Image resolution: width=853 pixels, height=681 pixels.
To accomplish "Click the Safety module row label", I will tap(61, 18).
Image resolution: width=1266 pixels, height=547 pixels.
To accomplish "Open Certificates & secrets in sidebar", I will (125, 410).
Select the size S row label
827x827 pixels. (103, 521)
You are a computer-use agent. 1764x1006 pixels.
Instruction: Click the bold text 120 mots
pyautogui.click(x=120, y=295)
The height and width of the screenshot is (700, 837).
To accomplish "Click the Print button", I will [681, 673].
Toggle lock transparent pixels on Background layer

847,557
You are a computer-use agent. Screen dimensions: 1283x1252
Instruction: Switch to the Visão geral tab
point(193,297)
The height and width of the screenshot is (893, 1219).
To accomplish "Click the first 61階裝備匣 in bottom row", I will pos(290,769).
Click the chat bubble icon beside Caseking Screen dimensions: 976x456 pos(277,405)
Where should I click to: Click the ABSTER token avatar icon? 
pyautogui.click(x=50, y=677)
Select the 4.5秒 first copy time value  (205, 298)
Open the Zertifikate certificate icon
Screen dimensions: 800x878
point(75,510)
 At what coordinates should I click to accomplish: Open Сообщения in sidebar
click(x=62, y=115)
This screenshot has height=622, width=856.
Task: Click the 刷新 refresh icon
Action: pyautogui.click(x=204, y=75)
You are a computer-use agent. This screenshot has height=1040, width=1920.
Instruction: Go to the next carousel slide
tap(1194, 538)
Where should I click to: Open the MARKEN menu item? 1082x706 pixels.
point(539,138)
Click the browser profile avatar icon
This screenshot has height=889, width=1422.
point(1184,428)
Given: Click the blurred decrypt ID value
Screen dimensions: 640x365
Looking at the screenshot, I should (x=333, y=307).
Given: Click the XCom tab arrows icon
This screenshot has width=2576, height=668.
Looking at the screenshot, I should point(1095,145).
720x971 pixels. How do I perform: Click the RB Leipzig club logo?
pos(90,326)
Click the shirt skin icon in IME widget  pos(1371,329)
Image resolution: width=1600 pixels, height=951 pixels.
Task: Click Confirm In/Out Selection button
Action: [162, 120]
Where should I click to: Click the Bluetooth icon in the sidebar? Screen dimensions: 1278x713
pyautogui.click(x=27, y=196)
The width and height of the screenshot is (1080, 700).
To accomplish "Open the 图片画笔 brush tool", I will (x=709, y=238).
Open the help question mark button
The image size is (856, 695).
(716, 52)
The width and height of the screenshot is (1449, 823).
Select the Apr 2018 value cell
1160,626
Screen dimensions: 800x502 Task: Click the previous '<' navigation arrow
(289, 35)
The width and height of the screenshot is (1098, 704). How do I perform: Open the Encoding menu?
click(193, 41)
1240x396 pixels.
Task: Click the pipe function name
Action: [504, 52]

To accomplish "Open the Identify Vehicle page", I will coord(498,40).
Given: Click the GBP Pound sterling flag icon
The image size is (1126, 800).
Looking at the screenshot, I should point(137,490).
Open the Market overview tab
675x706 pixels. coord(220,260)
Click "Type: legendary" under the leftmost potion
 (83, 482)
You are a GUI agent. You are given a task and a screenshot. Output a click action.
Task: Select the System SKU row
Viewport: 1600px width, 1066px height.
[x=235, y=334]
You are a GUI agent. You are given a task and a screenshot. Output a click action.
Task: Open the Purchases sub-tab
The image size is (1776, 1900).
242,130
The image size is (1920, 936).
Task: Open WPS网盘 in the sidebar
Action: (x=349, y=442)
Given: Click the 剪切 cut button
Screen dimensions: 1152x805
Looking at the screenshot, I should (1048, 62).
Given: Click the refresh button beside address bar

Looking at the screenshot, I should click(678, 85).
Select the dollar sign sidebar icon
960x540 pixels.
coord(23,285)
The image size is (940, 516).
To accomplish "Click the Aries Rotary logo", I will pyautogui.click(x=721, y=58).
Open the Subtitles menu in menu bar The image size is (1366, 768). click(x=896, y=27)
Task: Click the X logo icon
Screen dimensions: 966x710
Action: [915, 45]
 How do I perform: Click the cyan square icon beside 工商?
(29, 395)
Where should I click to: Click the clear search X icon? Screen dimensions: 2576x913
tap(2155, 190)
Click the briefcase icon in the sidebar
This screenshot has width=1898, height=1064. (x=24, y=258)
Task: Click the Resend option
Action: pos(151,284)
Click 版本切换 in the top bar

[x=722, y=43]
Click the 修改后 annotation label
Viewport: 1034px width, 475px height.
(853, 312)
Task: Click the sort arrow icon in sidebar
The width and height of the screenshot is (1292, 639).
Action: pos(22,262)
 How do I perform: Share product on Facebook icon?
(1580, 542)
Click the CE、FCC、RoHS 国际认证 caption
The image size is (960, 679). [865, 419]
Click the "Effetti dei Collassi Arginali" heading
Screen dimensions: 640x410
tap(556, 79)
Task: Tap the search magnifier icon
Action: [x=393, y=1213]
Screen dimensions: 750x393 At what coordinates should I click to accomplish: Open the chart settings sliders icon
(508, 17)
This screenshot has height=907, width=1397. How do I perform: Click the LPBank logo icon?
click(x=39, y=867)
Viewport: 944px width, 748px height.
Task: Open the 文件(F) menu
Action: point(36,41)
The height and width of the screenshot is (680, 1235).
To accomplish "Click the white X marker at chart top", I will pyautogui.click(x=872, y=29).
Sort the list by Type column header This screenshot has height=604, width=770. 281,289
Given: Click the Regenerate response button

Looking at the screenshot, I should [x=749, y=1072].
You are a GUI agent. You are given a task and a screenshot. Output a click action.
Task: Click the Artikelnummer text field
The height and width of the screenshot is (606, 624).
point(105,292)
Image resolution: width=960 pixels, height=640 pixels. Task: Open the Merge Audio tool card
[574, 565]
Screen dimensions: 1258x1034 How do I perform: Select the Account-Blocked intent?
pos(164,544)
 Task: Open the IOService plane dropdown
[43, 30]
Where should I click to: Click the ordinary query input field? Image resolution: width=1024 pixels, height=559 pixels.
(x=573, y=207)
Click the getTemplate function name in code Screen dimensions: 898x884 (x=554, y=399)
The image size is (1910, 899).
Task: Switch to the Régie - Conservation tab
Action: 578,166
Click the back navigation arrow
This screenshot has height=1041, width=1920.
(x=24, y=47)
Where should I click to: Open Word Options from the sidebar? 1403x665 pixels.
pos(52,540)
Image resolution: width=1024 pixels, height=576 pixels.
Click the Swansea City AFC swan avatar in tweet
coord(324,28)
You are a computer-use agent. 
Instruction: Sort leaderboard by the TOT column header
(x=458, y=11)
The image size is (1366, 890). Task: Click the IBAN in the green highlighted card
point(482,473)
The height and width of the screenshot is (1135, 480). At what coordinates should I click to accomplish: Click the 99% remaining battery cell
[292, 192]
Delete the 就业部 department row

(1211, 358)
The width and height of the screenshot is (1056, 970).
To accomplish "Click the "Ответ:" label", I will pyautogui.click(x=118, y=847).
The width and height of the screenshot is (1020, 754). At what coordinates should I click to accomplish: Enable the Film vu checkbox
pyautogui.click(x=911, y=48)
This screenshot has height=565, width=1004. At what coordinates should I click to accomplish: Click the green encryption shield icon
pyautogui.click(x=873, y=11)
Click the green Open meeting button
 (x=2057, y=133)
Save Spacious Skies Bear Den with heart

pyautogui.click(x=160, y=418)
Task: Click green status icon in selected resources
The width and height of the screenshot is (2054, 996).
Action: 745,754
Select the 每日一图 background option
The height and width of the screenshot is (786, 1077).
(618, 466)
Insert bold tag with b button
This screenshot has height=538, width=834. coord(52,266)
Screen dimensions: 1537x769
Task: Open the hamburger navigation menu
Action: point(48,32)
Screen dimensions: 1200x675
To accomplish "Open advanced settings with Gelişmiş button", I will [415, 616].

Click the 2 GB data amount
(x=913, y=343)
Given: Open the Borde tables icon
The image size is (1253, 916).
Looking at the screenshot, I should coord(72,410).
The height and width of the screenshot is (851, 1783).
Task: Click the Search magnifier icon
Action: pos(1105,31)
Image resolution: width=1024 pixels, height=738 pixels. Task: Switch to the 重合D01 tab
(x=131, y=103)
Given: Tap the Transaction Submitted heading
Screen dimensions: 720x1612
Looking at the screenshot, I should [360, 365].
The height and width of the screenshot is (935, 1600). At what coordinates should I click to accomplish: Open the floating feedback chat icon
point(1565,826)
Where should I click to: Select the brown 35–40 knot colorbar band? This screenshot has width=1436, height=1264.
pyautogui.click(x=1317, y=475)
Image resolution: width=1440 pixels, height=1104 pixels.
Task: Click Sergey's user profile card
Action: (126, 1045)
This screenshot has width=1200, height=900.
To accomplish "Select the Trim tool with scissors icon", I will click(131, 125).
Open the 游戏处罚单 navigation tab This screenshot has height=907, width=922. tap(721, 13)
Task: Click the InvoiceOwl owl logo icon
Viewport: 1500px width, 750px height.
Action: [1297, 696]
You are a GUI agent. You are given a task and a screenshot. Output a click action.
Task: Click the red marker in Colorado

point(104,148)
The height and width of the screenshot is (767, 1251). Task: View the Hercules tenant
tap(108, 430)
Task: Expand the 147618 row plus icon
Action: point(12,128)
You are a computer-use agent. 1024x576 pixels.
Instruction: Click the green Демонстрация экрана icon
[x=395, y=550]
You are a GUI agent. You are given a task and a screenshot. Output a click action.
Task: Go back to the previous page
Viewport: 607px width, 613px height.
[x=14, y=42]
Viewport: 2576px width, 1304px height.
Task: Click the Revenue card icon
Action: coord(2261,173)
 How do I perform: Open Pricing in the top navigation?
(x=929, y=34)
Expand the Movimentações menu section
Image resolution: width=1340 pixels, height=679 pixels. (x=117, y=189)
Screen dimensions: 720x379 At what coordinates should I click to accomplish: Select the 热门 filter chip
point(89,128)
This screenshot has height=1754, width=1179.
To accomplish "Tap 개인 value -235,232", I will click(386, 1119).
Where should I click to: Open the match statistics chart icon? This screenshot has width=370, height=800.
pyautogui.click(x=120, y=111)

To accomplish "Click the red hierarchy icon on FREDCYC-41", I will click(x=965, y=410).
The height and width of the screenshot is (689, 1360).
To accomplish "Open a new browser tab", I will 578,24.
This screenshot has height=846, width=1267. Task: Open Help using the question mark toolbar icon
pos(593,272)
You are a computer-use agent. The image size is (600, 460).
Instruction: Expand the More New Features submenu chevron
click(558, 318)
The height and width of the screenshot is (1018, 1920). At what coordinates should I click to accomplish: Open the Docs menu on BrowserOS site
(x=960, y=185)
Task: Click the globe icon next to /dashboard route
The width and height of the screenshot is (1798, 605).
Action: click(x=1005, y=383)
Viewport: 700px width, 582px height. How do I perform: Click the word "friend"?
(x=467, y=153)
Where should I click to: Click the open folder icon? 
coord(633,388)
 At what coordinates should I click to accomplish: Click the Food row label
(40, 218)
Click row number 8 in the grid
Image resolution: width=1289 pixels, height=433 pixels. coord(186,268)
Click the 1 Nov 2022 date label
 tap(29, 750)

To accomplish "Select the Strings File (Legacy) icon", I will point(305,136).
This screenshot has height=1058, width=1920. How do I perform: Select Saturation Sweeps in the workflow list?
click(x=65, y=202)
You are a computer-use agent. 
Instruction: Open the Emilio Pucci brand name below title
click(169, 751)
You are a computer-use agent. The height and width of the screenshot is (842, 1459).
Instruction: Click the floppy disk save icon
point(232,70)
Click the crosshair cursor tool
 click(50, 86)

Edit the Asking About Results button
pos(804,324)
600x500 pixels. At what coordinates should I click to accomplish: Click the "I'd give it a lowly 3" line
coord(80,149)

-=-=-

_TASK STATEMENT_.
Lines above that contain the string "heading" make up the answer.

_TASK ANSWER_.
Click the "Effetti dei Collassi Arginali" heading
Given: Tap the Transaction Submitted heading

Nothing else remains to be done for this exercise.